#### About this exercise
In the records below, find the line that contains "Edit the Join table field", then transcribe it and every later line exactly, stopping at the final line.

(Extracted records)
※ ※ ※

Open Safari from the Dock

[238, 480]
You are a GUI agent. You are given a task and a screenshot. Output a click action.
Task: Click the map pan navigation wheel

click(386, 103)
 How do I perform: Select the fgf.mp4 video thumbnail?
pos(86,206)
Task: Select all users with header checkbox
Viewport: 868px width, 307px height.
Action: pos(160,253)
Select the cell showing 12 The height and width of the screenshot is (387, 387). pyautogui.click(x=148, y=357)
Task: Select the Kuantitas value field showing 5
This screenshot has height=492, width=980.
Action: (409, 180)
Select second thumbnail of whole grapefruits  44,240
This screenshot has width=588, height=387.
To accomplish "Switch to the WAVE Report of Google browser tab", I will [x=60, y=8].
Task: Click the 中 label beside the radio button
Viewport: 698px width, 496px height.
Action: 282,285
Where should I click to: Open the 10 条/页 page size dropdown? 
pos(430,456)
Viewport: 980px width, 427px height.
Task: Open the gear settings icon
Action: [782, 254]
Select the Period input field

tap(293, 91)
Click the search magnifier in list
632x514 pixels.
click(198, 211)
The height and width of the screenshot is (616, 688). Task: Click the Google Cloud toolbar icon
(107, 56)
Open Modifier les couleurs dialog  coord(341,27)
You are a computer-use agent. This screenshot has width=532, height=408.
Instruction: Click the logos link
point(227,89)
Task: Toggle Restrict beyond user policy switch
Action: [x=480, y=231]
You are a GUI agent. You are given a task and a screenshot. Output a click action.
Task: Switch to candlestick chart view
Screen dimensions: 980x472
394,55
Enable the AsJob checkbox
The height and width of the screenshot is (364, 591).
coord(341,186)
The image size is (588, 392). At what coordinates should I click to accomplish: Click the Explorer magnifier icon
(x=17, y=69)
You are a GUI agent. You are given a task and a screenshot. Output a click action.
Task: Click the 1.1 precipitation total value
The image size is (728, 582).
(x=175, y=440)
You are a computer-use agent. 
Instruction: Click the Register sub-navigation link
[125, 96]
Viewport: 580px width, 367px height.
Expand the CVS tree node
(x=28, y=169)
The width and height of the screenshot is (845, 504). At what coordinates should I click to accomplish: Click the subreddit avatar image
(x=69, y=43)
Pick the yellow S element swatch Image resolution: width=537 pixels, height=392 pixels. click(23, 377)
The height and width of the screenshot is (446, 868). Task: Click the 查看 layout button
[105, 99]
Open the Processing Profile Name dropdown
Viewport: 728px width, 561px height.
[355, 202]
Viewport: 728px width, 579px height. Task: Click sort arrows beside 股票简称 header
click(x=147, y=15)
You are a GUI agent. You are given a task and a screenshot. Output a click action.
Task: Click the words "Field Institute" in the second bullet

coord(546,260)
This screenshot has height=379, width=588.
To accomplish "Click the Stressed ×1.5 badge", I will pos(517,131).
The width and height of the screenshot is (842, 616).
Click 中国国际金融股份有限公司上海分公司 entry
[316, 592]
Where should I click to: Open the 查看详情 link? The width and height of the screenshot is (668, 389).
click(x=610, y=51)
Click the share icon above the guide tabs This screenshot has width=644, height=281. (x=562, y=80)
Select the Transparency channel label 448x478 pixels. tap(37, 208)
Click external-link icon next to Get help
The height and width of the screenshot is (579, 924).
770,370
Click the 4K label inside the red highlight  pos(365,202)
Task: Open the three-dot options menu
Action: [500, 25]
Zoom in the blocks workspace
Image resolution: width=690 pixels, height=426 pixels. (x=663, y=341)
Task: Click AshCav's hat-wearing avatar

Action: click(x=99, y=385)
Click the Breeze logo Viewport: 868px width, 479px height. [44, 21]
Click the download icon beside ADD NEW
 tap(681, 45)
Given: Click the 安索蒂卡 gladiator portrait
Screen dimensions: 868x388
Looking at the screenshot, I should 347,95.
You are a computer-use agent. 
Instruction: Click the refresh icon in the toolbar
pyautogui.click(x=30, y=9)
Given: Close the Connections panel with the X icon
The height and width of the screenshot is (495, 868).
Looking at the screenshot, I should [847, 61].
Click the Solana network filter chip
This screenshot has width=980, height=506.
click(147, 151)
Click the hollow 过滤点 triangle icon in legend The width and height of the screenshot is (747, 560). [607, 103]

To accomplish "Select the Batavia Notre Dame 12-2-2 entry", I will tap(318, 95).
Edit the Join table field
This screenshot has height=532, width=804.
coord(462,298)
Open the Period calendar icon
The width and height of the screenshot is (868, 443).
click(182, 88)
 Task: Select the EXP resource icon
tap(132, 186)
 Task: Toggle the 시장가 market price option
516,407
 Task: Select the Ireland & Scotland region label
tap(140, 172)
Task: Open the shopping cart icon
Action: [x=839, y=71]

※ ※ ※

#### Solution below
Edit the Join table field
This screenshot has height=532, width=804.
coord(462,298)
Open the Period calendar icon
The width and height of the screenshot is (868, 443).
click(182, 88)
 Task: Select the EXP resource icon
tap(132, 186)
 Task: Toggle the 시장가 market price option
516,407
 Task: Select the Ireland & Scotland region label
tap(140, 172)
Task: Open the shopping cart icon
Action: [x=839, y=71]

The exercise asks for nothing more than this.